• Task: Please print each entry below exactly as it reads.

• Stored dataset items:
#####
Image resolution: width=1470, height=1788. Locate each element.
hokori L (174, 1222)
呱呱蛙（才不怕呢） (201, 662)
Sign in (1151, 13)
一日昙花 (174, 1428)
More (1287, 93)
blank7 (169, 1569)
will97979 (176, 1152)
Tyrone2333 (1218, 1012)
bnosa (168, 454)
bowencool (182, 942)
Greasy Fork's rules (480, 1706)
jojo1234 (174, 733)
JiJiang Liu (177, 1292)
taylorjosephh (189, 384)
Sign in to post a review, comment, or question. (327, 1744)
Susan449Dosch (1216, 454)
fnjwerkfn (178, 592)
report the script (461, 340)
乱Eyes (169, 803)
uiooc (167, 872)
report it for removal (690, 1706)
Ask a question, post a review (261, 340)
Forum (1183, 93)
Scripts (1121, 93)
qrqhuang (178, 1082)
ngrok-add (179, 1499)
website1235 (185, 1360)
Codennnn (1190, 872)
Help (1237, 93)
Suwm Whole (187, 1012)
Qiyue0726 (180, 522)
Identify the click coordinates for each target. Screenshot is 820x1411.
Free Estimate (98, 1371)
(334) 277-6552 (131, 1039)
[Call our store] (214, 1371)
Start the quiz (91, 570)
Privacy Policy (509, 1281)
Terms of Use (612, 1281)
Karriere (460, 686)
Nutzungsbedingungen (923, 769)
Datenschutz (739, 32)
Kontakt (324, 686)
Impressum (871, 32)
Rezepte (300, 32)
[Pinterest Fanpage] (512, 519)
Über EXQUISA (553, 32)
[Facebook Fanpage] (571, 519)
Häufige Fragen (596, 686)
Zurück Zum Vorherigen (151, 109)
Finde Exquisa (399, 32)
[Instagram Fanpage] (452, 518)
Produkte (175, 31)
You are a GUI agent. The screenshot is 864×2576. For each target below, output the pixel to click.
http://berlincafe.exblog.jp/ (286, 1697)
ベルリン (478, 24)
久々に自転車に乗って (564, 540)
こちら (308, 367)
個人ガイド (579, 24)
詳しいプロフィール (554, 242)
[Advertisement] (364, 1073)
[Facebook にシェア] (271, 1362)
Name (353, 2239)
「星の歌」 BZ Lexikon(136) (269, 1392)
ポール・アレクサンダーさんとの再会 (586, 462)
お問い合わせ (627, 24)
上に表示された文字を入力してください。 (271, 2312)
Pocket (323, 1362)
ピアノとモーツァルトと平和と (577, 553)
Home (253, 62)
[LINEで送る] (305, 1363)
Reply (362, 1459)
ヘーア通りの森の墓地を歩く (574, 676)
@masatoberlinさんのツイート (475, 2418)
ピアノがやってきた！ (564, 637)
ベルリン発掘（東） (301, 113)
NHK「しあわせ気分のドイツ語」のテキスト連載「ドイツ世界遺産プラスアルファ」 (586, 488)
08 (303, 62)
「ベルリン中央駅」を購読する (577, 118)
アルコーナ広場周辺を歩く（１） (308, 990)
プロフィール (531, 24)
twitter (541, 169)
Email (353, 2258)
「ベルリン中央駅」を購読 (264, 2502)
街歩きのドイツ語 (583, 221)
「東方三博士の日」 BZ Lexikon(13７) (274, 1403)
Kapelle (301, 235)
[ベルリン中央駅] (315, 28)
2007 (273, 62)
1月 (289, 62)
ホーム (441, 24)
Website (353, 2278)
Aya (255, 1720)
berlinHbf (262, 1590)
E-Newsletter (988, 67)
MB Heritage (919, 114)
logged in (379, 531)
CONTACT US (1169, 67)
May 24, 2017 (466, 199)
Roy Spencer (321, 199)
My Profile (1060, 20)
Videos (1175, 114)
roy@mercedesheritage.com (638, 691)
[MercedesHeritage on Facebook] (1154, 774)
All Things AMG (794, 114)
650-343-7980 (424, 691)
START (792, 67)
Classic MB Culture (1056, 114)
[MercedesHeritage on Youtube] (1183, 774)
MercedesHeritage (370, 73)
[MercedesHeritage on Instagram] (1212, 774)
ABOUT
#####
• Solution to this exercise:
Image resolution: width=1470, height=1788. Locate each element.
hokori L (174, 1222)
呱呱蛙（才不怕呢） (201, 662)
Sign in (1151, 13)
一日昙花 (174, 1428)
More (1287, 93)
blank7 (169, 1569)
will97979 (176, 1152)
Tyrone2333 (1218, 1012)
bnosa (168, 454)
bowencool (182, 942)
Greasy Fork's rules (480, 1706)
jojo1234 (174, 733)
JiJiang Liu (177, 1292)
taylorjosephh (189, 384)
Sign in to post a review, comment, or question. (327, 1744)
Susan449Dosch (1216, 454)
fnjwerkfn (178, 592)
report the script (461, 340)
乱Eyes (169, 803)
uiooc (167, 872)
report it for removal (690, 1706)
Ask a question, post a review (261, 340)
Forum (1183, 93)
Scripts (1121, 93)
qrqhuang (178, 1082)
ngrok-add (179, 1499)
website1235 (185, 1360)
Codennnn (1190, 872)
Help (1237, 93)
Suwm Whole (187, 1012)
Qiyue0726 (180, 522)
Identify the click coordinates for each target. Screenshot is 820x1411.
Free Estimate (98, 1371)
(334) 277-6552 (131, 1039)
[Call our store] (214, 1371)
Start the quiz (91, 570)
Privacy Policy (509, 1281)
Terms of Use (612, 1281)
Karriere (460, 686)
Nutzungsbedingungen (923, 769)
Datenschutz (739, 32)
Kontakt (324, 686)
Impressum (871, 32)
Rezepte (300, 32)
[Pinterest Fanpage] (512, 519)
Über EXQUISA (553, 32)
[Facebook Fanpage] (571, 519)
Häufige Fragen (596, 686)
Zurück Zum Vorherigen (151, 109)
Finde Exquisa (399, 32)
[Instagram Fanpage] (452, 518)
Produkte (175, 31)
You are a GUI agent. The screenshot is 864×2576. For each target below, output the pixel to click.
http://berlincafe.exblog.jp/ (286, 1697)
ベルリン (478, 24)
久々に自転車に乗って (564, 540)
こちら (308, 367)
個人ガイド (579, 24)
詳しいプロフィール (554, 242)
[Advertisement] (364, 1073)
[Facebook にシェア] (271, 1362)
Name (353, 2239)
「星の歌」 BZ Lexikon(136) (269, 1392)
ポール・アレクサンダーさんとの再会 (586, 462)
お問い合わせ (627, 24)
上に表示された文字を入力してください。 (271, 2312)
Pocket (323, 1362)
ピアノとモーツァルトと平和と (577, 553)
Home (253, 62)
[LINEで送る] (305, 1363)
Reply (362, 1459)
ヘーア通りの森の墓地を歩く (574, 676)
@masatoberlinさんのツイート (475, 2418)
ピアノがやってきた！ (564, 637)
ベルリン発掘（東） (301, 113)
NHK「しあわせ気分のドイツ語」のテキスト連載「ドイツ世界遺産プラスアルファ」 (586, 488)
08 (303, 62)
「ベルリン中央駅」を購読する (577, 118)
アルコーナ広場周辺を歩く（１） (308, 990)
プロフィール (531, 24)
twitter (541, 169)
Email (353, 2258)
「ベルリン中央駅」を購読 (264, 2502)
街歩きのドイツ語 (583, 221)
「東方三博士の日」 BZ Lexikon(13７) (274, 1403)
Kapelle (301, 235)
[ベルリン中央駅] (315, 28)
2007 (273, 62)
1月 (289, 62)
ホーム (441, 24)
Website (353, 2278)
Aya (255, 1720)
berlinHbf (262, 1590)
E-Newsletter (988, 67)
MB Heritage (919, 114)
logged in (379, 531)
CONTACT US (1169, 67)
May 24, 2017 (466, 199)
Roy Spencer (321, 199)
My Profile (1060, 20)
Videos (1175, 114)
roy@mercedesheritage.com (638, 691)
[MercedesHeritage on Facebook] (1154, 774)
All Things AMG (794, 114)
650-343-7980 (424, 691)
START (792, 67)
Classic MB Culture (1056, 114)
[MercedesHeritage on Youtube] (1183, 774)
MercedesHeritage (370, 73)
[MercedesHeritage on Instagram] (1212, 774)
ABOUT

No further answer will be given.